Zatrzymał się w najbliższym centrum handlowym, kupując kilka kompletów ubrań, książki i najpotrzebniejsze artykuły spożywcze.
Książki kupuje randomowe, żeby mądrze wyglądać.
W Forks powinien czekać na niego agent nieruchomości, który pomagał mu w kupnie domu. Liczył (ten agent?), że tamten wywiązał się ze wszystkiego, o co go prosił, bo nie miał najmniejszej ochoty samodzielnie się urządzać.

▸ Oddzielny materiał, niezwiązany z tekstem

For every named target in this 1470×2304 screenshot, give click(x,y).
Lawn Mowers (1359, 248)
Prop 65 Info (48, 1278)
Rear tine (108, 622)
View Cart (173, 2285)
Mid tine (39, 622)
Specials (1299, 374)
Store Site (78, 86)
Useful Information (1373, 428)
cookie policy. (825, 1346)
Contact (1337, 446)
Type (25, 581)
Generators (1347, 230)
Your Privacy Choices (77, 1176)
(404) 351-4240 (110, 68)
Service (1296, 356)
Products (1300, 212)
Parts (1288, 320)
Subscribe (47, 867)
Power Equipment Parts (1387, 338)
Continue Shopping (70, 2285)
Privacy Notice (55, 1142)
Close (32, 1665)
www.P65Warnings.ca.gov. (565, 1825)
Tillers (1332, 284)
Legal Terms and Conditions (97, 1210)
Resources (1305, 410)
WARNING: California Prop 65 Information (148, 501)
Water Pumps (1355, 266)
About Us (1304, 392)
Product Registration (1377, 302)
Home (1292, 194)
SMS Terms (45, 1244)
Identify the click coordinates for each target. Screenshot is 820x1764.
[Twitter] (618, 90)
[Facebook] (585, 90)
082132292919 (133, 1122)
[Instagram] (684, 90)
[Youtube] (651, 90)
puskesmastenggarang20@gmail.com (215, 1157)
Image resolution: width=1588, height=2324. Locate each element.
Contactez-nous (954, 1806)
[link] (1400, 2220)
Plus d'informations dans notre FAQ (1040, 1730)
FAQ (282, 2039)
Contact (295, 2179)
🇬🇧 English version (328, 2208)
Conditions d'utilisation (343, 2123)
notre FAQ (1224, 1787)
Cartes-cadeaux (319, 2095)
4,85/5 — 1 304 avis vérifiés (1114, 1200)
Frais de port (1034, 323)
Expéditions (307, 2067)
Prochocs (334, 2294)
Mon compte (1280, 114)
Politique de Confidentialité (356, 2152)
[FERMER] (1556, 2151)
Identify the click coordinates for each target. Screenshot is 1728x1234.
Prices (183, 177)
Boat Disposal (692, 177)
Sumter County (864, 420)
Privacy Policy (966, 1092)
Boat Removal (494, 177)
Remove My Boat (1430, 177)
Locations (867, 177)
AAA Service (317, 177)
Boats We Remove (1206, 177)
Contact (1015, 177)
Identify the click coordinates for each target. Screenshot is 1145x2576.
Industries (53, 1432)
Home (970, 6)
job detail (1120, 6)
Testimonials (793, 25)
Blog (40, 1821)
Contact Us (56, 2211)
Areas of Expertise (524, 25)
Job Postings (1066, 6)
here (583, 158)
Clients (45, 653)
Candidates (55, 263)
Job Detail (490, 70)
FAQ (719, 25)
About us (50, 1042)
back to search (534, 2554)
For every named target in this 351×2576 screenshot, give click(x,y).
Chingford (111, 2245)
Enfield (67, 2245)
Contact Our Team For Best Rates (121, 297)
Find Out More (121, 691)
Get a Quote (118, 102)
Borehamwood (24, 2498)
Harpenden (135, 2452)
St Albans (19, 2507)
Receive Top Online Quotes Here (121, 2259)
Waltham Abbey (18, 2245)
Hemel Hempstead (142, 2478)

No... Dla niego to tylko machnięcie różdżką, może dwa, ale niech plebsy znają swoje miejsce.
A miał ochotę samodzielnie mieszkać? Czy do tego też trzeba panu Potterowi agenta?
Forks. Mała mieścina, którą wybrał dla siebie. Z dala od ludzi. Z dala od magicznych skupisk na tym kontynencie. Tego właśnie potrzebował.
I znów kanon ulokował się w ałtoreczkowej lodówce i z wolna zamarza. Harry, który kocha magię i nagle ni to go ziębi, ni grzeje. Moje Magiczne Ja poczuło się w jakiś sposób dotknięte :c
Jazda zajęła mu zdecydowanie mniej czasu niż powinna, ale nie zwracał na to uwagi. Cieszył się tą namiastką wolności, którą mógł poczuć, pędząc przed siebie z zawrotną prędkością. Przecież nie mógł zginąć. Obiecał mu, że będzie żyć.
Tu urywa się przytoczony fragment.